Festival di Spoleto, sette Veneri per un Adone al Festival nella rilettura della Isango ensemble

di Tommaso Burger
“Venus e Adonis”, in scena al Teatro Romano per il Festival dei Due Mondi di Spoleto, rilegge in chiave contemporanea e sotto la lente della cultura sudafricana il testo di Shakespeare, tratto dal mito greco, autore cardine della cultura teatrale occidentale. Il poema narra la disperata infatuazione della dea Venere per il giovane e schivo Adone, che respinge le sue offerte amorose preferendo la caccia: la vicenda si chiude tragicamente quando il ragazzo viene ucciso da un cinghiale, lasciando Venere a piangerne la morte e a predire che l’amore sarà per sempre accompagnato dal dolore.
Con questa reinterpretazione in forma di teatro musicale, la compagnia Isango ensemble, fondata nel 2000 dal regista Mark Dornford-May e dalla cantante e regista Pauline Malefane, ai quali si è poi affiancato il compositore Mandisi Dyantyis come direttore musicale, è un esempio eccellente di come un testo classico possa essere decolonizzato senza perdere la sua universalità.
Lo spettacolo porta in scena una mole importante di persone tra musicisti, cantanti e performer, che con voci, marimbas, tamburi, bidoni e barili, raccontano il mito di Venere e Adone nella versione del Bardo, con una commistione di linguaggi che traduce il testo in xhosa, zulu, tswana, oltre a mantenere alcune linee in inglese, scegliendo deliberatamente di non utilizzare sovrattitoli.

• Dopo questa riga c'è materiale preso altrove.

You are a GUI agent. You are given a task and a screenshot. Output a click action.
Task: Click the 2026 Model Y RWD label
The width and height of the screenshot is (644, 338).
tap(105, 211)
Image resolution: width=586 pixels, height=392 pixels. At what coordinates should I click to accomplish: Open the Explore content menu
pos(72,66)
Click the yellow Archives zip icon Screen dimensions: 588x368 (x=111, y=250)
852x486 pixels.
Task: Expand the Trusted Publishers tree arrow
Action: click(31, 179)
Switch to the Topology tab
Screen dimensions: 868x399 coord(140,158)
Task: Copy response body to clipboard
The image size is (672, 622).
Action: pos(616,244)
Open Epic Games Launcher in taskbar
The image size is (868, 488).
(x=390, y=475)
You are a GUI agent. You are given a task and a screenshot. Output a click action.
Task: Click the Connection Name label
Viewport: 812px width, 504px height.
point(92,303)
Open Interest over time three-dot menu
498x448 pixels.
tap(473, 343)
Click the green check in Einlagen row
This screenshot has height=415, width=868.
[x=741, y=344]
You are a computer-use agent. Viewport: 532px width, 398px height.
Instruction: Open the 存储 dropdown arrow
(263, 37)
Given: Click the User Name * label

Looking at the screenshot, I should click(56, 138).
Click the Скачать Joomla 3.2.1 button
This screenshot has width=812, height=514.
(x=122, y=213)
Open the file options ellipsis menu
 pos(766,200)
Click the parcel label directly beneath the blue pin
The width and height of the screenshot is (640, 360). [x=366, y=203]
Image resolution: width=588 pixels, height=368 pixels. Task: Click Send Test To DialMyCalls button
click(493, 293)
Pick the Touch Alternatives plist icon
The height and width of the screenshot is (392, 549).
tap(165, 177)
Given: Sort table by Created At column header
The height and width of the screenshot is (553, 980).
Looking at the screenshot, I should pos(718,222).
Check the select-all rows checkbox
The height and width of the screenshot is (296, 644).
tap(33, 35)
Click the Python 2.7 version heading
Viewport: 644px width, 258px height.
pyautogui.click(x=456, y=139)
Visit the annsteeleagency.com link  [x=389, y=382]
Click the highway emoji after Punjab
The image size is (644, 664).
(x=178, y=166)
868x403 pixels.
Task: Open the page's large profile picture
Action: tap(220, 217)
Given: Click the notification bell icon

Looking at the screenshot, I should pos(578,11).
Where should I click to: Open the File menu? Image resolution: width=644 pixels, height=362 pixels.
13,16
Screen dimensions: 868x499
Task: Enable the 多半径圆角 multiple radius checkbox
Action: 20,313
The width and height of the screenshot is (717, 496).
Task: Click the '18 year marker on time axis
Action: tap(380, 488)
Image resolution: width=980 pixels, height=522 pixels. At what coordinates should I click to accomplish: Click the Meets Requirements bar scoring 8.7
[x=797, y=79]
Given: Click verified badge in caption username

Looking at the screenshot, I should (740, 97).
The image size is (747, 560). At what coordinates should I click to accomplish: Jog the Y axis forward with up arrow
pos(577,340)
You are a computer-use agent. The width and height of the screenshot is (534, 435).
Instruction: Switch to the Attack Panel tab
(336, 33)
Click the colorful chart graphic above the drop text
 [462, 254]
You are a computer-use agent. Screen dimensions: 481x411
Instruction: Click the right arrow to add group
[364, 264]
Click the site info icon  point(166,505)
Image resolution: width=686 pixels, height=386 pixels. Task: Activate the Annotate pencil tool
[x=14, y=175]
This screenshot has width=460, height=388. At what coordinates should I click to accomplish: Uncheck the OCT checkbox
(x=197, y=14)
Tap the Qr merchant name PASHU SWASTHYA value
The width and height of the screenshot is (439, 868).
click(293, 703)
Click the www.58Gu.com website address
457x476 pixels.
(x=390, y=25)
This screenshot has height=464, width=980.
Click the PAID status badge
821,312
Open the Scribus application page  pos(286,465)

Il rischio di incomprensione è fugato da una traduzione che conserva la musicalità del sonetto shakespeariano e da una partitura fisica che rende tutto chiaro: la barriera linguistica viene superata dalla messa in scena, a riprova della possibilità di una comunicazione globale al di sopra della parola. Le voci, insieme alla composizione ritmata e incessante, sono piene, prorompenti e ingombranti, tra il canto operistico e le dinamiche del musical; sono voci che diventano storia, dialogo, foresta, uccelli e canto di cicale e grilli. Cori che sono personaggio, folla e individuo.
Applicare le categorie estetiche occidentali a questo spettacolo sarebbe un atto doppiamente coloniale e infruttuoso: è piuttosto necessario aprirsi a nuove categorie, a nuove idee e modalità, e lasciarsi attraversare da un lavoro dal forte valore culturale.
Il pubblico di Spoleto accoglie con entusiasmo la compagnia, con applausi e una parziale standing ovation, nonostante qualche commento fuori luogo che serpeggiava tra le sedute.